SEOUL, South Korea – South Korea on Thursday welcomed President Bush's (search) softened tone toward North Korea, hoping it would help the communist North return to talks aimed at ending its nuclear weapons programs.
Bush only briefly mentioned North Korea (search) late Wednesday during his State of the Union (search) address, broadcast early Thursday in Asia, saying Washington was "working closely with governments in Asia to convince North Korea to abandon its nuclear ambitions."
That was a stark contrast to his speech three years ago, when he branded North Korea part of an "axis of evil" with Iran and Iraq.
The absence of hostile rhetoric raised hopes for a positive response from North Korea. Analysts have said the North was waiting to see what Bush would say about it in his State of the Union speech before deciding to rejoin nuclear talks.
"We assess that President Bush's speech reflected Washington's will to resolve the North's nuclear issue through a peaceful and diplomatic way," South Korea's Foreign Ministry said in a statement.
"Now, it's time for North Korea to make a positive response and for us to resume the six-party talks soon and make concrete progress for the resolution of the North Korean nuclear issue," it said.
Analysts in South Korea predicted that the absence of harsh words would help restart the nuclear talks.
"The United States appears to have carefully prepared the speech so as not to give North Korea an excuse for not coming to the six-party talks," Kim Sung-han, a professor at Seoul's Institute of Foreign Affairs and National Security, said in an interview with TV channel YTN.
Prof. Koh Yu-hwan of Seoul's Dongguk University said Bush seemed to be giving North Korea "one more chance." Bush also appeared conscious that he might have been criticized for hampering progress on denuclearization if he had stuck to his earlier rhetoric about the North.
Since 2003, the United States, the two Koreas, China, Japan and Russia have held three rounds of six-nation talks on the North's nuclear weapons programs. But no significant progress was reported.

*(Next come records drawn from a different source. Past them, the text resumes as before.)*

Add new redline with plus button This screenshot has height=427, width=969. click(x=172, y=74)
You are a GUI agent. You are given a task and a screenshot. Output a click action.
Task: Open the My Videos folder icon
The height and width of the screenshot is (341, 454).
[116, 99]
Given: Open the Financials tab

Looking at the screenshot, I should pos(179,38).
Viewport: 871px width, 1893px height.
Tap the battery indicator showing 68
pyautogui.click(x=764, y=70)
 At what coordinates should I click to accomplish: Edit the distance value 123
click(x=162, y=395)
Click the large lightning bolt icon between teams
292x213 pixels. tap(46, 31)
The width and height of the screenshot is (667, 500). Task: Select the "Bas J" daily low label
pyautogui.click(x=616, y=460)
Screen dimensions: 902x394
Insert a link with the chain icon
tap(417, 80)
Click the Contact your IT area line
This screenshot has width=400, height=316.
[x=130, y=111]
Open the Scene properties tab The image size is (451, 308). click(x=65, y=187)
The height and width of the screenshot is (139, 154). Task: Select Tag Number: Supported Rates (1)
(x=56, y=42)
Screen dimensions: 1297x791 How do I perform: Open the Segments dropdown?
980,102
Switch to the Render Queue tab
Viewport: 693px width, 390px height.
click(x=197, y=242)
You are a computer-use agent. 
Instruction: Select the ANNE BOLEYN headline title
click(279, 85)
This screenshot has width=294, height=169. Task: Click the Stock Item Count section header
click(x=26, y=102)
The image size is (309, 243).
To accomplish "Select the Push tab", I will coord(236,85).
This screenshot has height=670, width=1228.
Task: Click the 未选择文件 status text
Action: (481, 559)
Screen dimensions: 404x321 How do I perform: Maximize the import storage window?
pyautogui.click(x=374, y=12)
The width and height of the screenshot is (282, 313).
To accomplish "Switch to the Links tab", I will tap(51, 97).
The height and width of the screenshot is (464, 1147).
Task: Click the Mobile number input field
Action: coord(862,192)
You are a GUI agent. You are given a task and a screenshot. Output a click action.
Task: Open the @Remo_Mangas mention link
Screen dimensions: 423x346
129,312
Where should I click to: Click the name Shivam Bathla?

A fourth round of talks scheduled for last September did not take place because North Korea refused to attend.
Possible exports of nuclear materials and technology by North Korea have long been a concern of the United States. The reclusive state is known to have sold missiles to Iran and Syria in past years.
North Korea has cited a "hostile" U.S. policy as the key stumbling block to ending the nuclear standoff. It has demanded that Washington provide a nonaggression treaty and compensation in return for ending its nuclear programs.
The nuclear dispute erupted in late 2002 when Washington accused North Korea of running a secret nuclear program, and cut off free oil shipments. North Korea denied the claim, quit the Nuclear Nonproliferation Treaty and restarted its mothballed plutonium weapons program.